The pervasive availability of connected devices in any industrial and societal sector is pushing for an evolution of the well-established cloud computing model. The emerging paradigm of the cloud continuum embraces this decentralization trend and envisions virtualized computing resources physically located between traditional datacenters and data sources. By totally or partially executing closer to the network edge, applications can have quicker reactions to events, thus enabling advanced forms of automation and intelligence. However, these applications also induce new data-intensive workloads with low-latency constraints that require the adoption of specialized resources, such as high-performance communication options (e.g., RDMA, DPDK, XDP, etc.).

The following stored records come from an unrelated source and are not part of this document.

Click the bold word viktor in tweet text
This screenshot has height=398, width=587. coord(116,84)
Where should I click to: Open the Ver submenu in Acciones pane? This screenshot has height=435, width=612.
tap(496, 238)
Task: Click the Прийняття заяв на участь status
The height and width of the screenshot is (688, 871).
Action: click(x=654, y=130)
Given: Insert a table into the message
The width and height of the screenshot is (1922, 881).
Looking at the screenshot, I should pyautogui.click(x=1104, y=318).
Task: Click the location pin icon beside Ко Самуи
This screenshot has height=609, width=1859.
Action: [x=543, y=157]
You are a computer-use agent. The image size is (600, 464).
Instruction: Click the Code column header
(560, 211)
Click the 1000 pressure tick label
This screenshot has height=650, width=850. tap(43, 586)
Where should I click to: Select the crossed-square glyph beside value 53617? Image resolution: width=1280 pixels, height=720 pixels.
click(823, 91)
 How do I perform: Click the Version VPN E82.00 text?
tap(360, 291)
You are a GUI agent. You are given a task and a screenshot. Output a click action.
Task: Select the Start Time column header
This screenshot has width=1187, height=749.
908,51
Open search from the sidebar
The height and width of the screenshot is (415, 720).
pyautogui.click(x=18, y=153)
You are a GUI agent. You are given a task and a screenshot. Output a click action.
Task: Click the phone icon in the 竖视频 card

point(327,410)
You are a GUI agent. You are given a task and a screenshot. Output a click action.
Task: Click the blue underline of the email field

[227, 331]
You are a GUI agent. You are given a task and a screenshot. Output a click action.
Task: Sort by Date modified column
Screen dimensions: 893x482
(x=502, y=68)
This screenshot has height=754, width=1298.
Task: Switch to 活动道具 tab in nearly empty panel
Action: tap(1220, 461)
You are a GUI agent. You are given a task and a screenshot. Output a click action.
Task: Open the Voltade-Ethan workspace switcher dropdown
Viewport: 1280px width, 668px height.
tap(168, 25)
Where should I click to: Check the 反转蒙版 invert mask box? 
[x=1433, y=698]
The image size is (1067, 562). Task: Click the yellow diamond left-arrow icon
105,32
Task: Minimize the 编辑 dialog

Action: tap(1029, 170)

Unfortunately, cloud providers still struggle to integrate these options into their infrastructures. That risks undermining the principle of generality that underlies the cloud computing scale economy by forcing developers to tailor their code to low-level APIs, non-standard programming models, and static execution environments. This thesis proposes a novel system architecture to empower cloud platforms across the whole cloud continuum with Network Acceleration as a Service (NAaaS). To provide commodity yet efficient access to acceleration, this architecture defines a layer of agnostic high-performance I/O APIs, exposed to applications and clearly separated from the heterogeneous protocols, interfaces, and hardware devices that implement it. A novel system component embodies this decoupling by offering a set of agnostic OS features to applications: memory management for zero-copy transfers, asynchronous I/O processing, and efficient packet scheduling. This thesis also explores the design space of the possible implementations of this architecture by proposing two reference middleware systems and by adopting them to support interactive use cases in the cloud continuum: a serverless platform and an Industry 4.0 scenario. A detailed discussion and a thorough performance evaluation demonstrate that the proposed architecture is suitable to enable the easy-to-use, flexible integration of modern network acceleration into next-generation cloud platforms.